When i upgraded my tank from a 75 to the 135 i had a crash and all my fish died, after doing a 50 percent water change and having it sit for a month, i want to restock it.

I,ll be getting 2 Tangs eventually, a Leutenent Tang and an Orange Shoulder, i plan on a sixline wrasse and a school of Bangaii Cardinals, can anyone suggest anything else to add to the tank,

I,d like it to be a community tank and to not have any Angels, Damsels or Clowns, 

What else is out there?


----------



## cica (Feb 10, 2013)

You have to be careful with the school of Bangaii Cardinals. You can have only one male, otherwise the males will fight to death.


----------



## Hamish (Apr 18, 2014)

Good to know, thank you


----------



## des (Jul 30, 2011)

If you have a good cover you might be interested in goby, firefish, dottyback, and blenny. Some options to fill the lower column of your tank.


----------



## Hamish (Apr 18, 2014)

It,s an open tank, i did buy a couple of B&W Clowns on the weekend and 2 shrimp, ive been assured these two will tackle my small apstatia problem, i di tthink they,ve ate a few.

I was thinking SPS eventually but now, since the failure of the fish, i,m thinking Shrooms, Leathers and fish, not FOWLR but close, i have always had a Coral Beauty or a Flame so one Angel would be nice. Then the Tangs.

I have a fellow on this board who has a Purple Tang that i will pick up next weekend, 

It,s tough to choose, i dont want Damsels, Anthias or Hawkfish, it,s been trial and error for 20 years, why stop now, i,m not going to get any Cardinals.


----------



## DoubleEricG (Mar 16, 2018)

I suggest you figure out why you killed your stuff before you add more stuff.... 

just a friendly thought so don't hurt more stuff.

I'm glad i didn't buy your healthy fish... they died in your tank before i could response to your message, and the nice guy that you are do nicely sent me a message, that I took to long to respond and your fish died... I'm glad I didn't buy your sick shit that you said was healthy.

enjoy being a keyboard warrior!


----------



## Hamish (Apr 18, 2014)

Can you tell me at what time did i ever suggest that my fish were for sale, don,t start on me dick head, i don,t sell, i buy. Do you see any ads from me here or any where else? No, what,s your problem.


----------



## Hamish (Apr 18, 2014)

A key board warrior, that,s the second time i,ve heard that comment, funny, you,re the loser buddy, ive been in this hobby long enough to know clowns like you have nothing to offer, you thought you were gonha get my fish for nothing, ha ha i spend money on this great hobby, i have never whined about my issues or about spending money. What a loser.


----------



## Hamish (Apr 18, 2014)

Please close this thread, the nasty comments are not wanted, i,ll stock it with my choices, thanks in advance


----------



## zk4444 (Mar 8, 2012)

What has happened to this board?

Now I get it why we have such users here named @GTAaquariaSUCKS


----------



## loonie (Mar 29, 2008)

Hamish said:


> Please close this thread, the nasty comments are not wanted, i,ll stock it with my choices, thanks in advance


You always get such people, once awhile who make this site unhealthy. The moderator has ban some of them, just ignore and move on.
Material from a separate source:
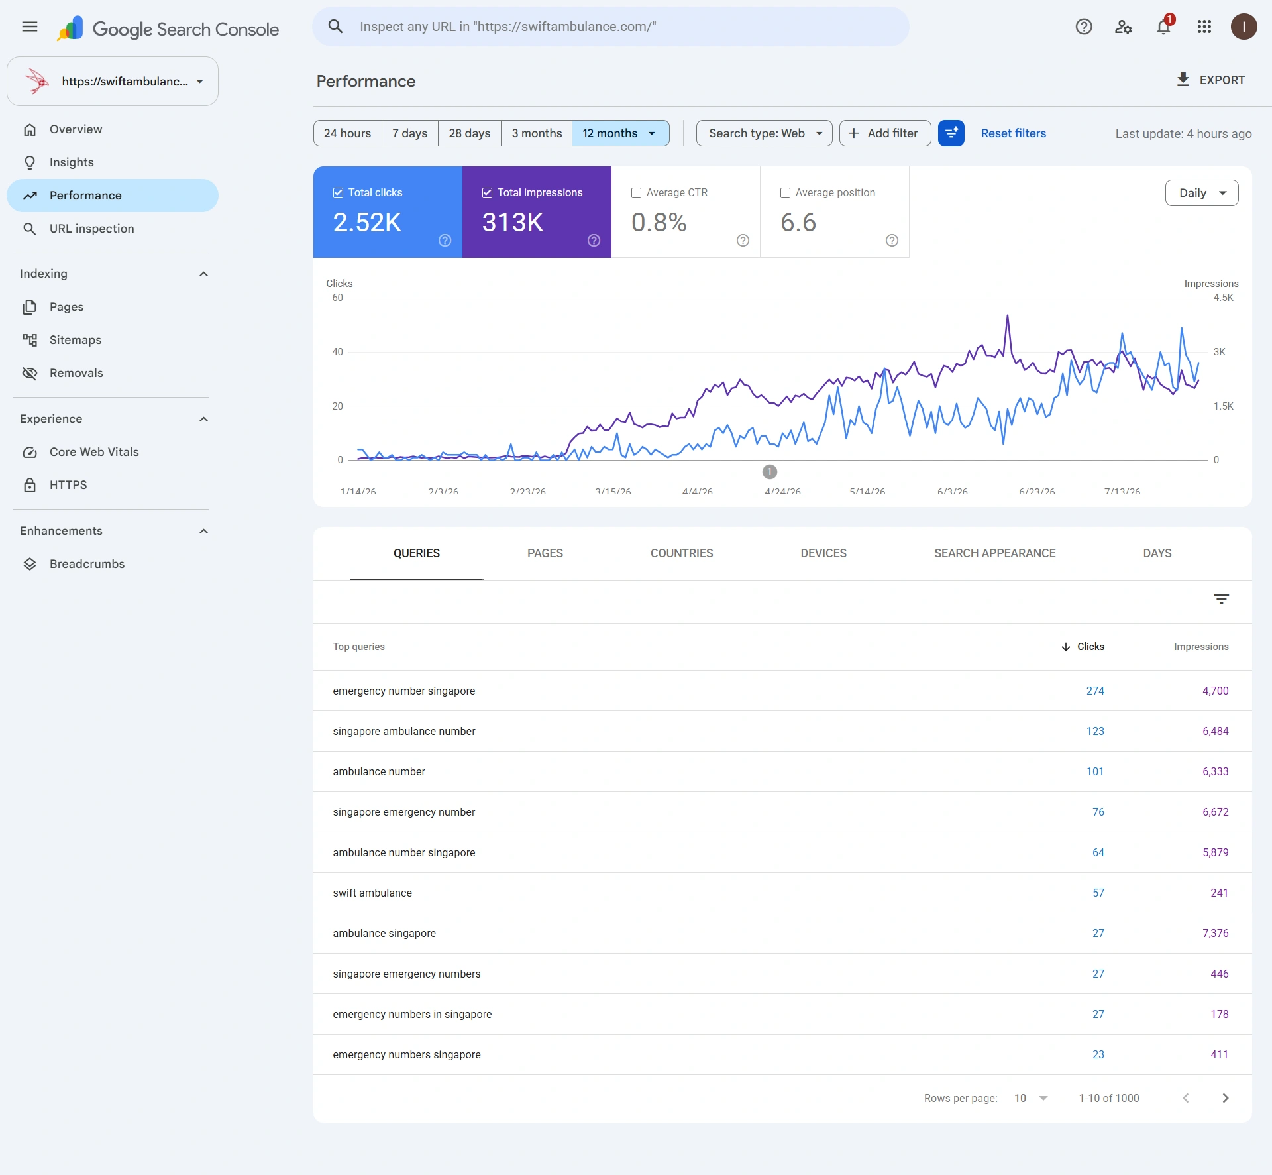Open the help question mark icon
This screenshot has height=1175, width=1272.
[x=1084, y=27]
Anyway suggest having tangs, not necessary the expensive ones, since they eat the algae and keep the tank clean. You have to choose what fish is good for you, whether its all fish or coral n fish mix tank. If mix tank then butterfly, trigger and angels are out.


----------



## Hamish (Apr 18, 2014)

I was gonna put a CBB in with Tangs, do you not think they would get along?
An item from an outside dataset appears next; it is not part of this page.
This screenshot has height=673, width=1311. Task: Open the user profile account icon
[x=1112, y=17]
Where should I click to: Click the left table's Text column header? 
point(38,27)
And thank you for recognising that there are people on here that may not swear but are bullies, i complained about him and the Mods say it,s okay unless he swears, unbelievable, i don,t like confrontation because i will make it my mission to F... them up, but all is well now that i found the ignore tab.


----------



## Hamish (Apr 18, 2014)

An update, i picked up a few fish from a member here, a Purple Tang, 7 inch Foxface, Leapard Wrasse and an Engineer Goby that is 14 inches long,

The Goby is a hider but the others are doing great, the tank looks great, Looking to purchase 3 Pyrimid Butterflies at the end of the month.


----------



## steve8855 (Aug 23, 2016)

Why did it crash


----------



## Hamish (Apr 18, 2014)

An update for who ever is interested, i have 11 fish, 2x b&w clowns, a huge Engineer Goby, Purple Tang, Naso Tang, Big Foxface, Copperband, 2x Pyrimid Butterflys, Bicolour Angel, and a Leapard Wrasse, some were purchased from member here so theyre pretty big, im loving my tank these days.
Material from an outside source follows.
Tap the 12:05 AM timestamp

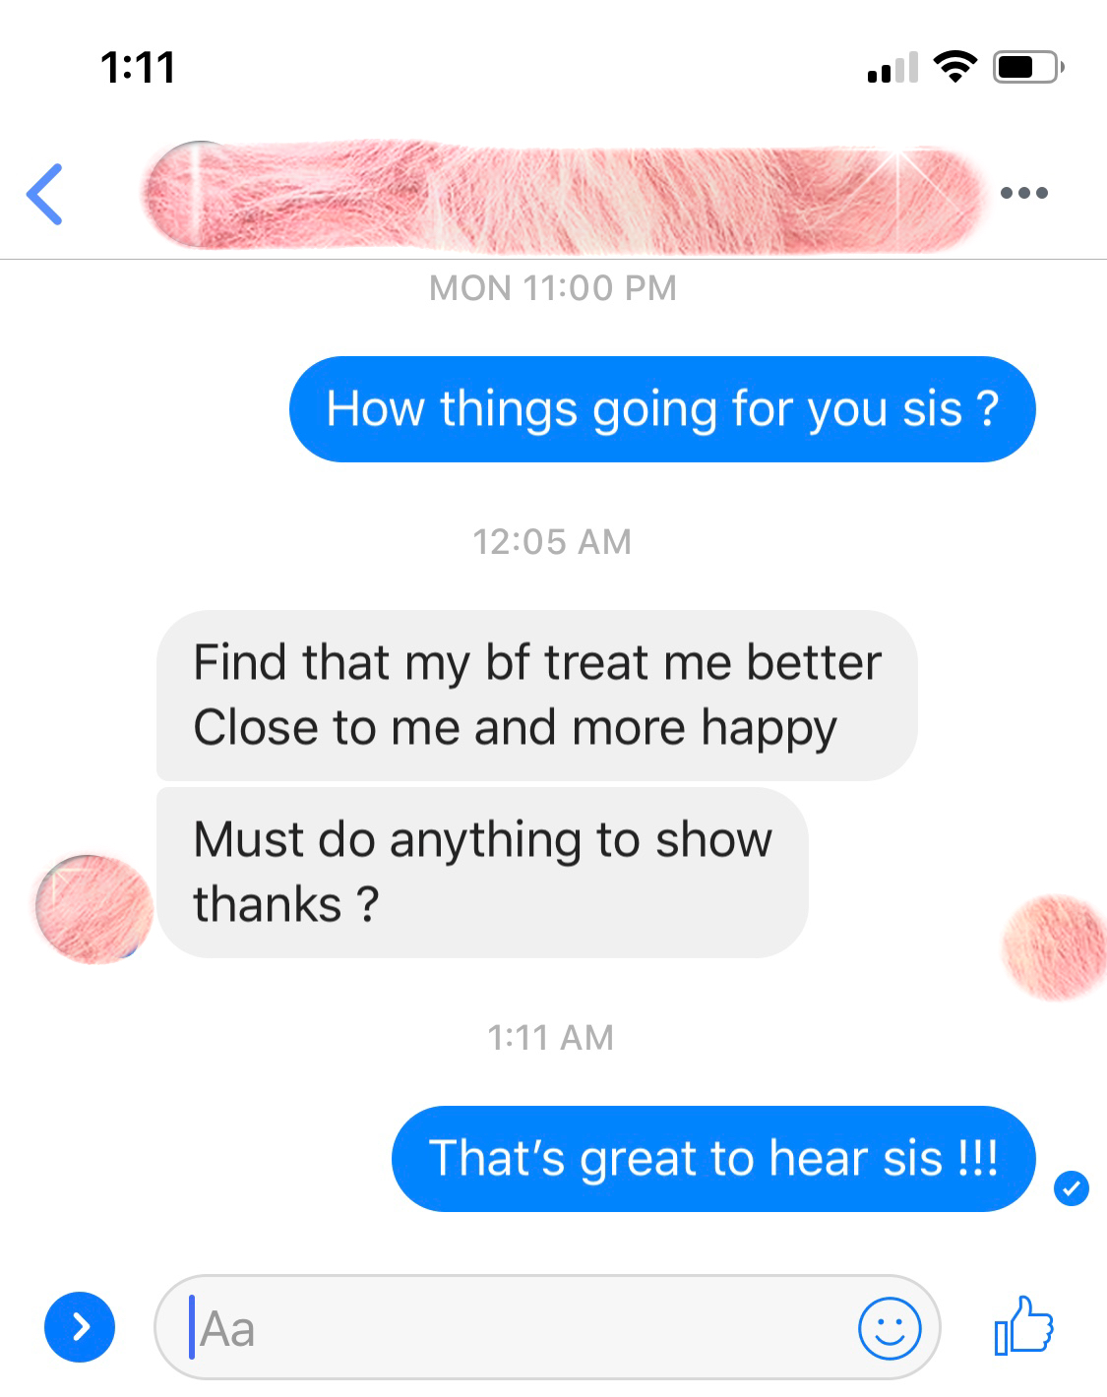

No Algea, no pests like Apstatia, i made a ATS thats working well, ordered a new Skimmer, The Red Sea Reefer 600, the tank is doing well, still looking for a Leutenant Tang. 

I think the crash was caused by a few things, Velvet, something that was causing my Euphellia to die and they all did, my fish were stressed and i was in the middle of an upgrade and they were stressed even more,

You may think i wasn,t a responsible reefer but ive never lost a fish in 20 years and i don,t get attached to fish, sure they are nice but can be replaced, theyre not like my pet dog or one of my children. LOL


----------